Suite à la cérémonie de repentance collective organisée ces dernières semaines à Izmir par le groupe Serhendi de la confrérie Menzil, je me suis rendu à la Fondation Serhendi située à Sancaktepe, à Istanbul, afin d'écouter le sujet directement de la bouche des personnes concernées.
Après quelques salutations rapides, j'ai abordé directement la question de la repentance et j'ai demandé : « Pourquoi pratiquez-vous la repentance collective ? La repentance n'est-elle pas un acte individuel ? » Puis j'ai ajouté : « Quel est le but de la repentance collective ? »
Dans un premier temps, les personnes avec qui j'ai discuté ont déclaré qu'elles n'étaient pas habilitées à répondre à cette question. Cependant, cette réserve officielle a été de courte durée ; une conversation animée a commencé entre les disciples et moi-même.

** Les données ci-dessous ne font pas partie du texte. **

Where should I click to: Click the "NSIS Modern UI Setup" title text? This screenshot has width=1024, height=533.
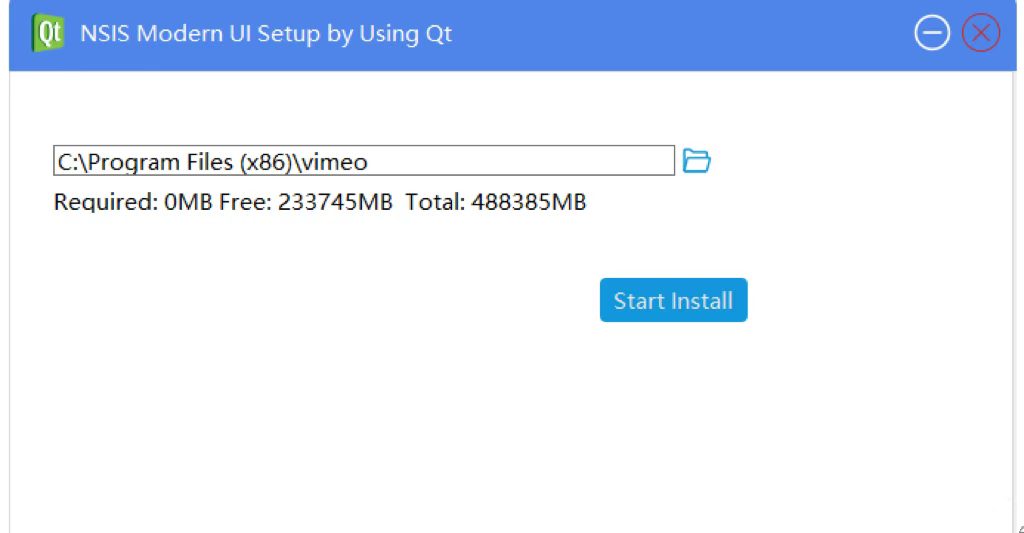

L'un des présents a sorti son téléphone pour me montrer un verset : le 103e verset de la sourate Âl-i İmrân. Selon la traduction de la Diyanet, le verset disait : « Agrippez-vous tous ensemble au câble d'Allah et ne soyez pas divisés... » La suite du verset mettait l'accent sur l'unité, la fraternité et le salut.
À partir de là, le sujet a été ramené au Prophète. « Allah a envoyé le Prophète aux hommes ; les hommes se sont rassemblés autour de la parole et de la sunna du Prophète », ont-ils déclaré. Alors, comment en arrivait-on aux cheikhs et aux gavs (guides spirituels) ? La réponse était toute prête : « Les savants sont les héritiers du Prophète. »
La chaîne logique était claire : si le savant est l'héritier du Prophète, le disciple doit également se rassembler autour du savant. Il doit le suivre, marcher sur le chemin qu'il a tracé. La repentance collective faisait également partie de cette pratique de soumission.
L'HYPOTHÈSE DE L'INFAILLIBILITÉ
À ce stade, j'ai posé une question fondamentale : les cheikhs ne pouvaient-ils pas se tromper ? Quel était le critère permettant de savoir que le chemin qu'ils suivaient était le bon ? La réponse était nette : « Nos cheikhs sont sur le chemin du Coran et de la sunna. » Ils ne tracent pas de chemin selon leurs propres désirs, ils ne déterminent pas de direction selon leurs opinions personnelles. Tant qu'ils suivent cette voie, le devoir du disciple est de les suivre.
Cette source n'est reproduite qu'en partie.